- [EXERCISE OBJECTIVE]:
Output only the lines that run from the line holding "Click the purple T1 header icon" to the end of the entries, both ends included, and skip the pictures.

Stored items

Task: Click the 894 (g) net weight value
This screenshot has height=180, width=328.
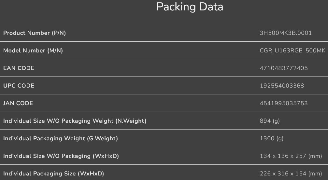Action: pos(270,121)

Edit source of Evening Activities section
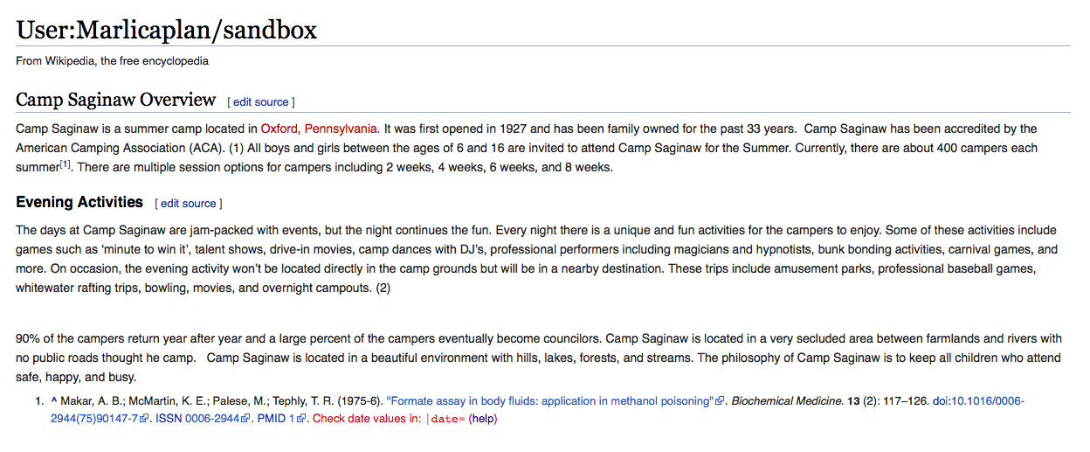(x=188, y=204)
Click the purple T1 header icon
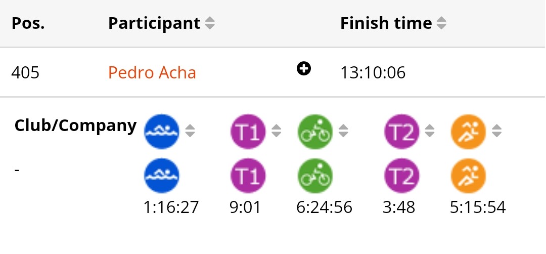 (x=248, y=132)
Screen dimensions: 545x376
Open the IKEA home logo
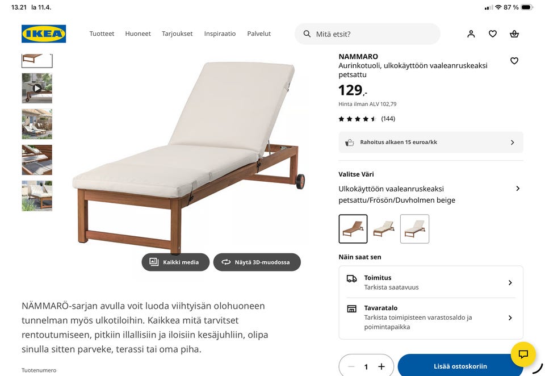click(44, 34)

- [RESULT FOR THIS EXERCISE]:
Click the purple T1 header icon
 (x=248, y=132)
Screen dimensions: 545x376
Open the IKEA home logo
click(44, 34)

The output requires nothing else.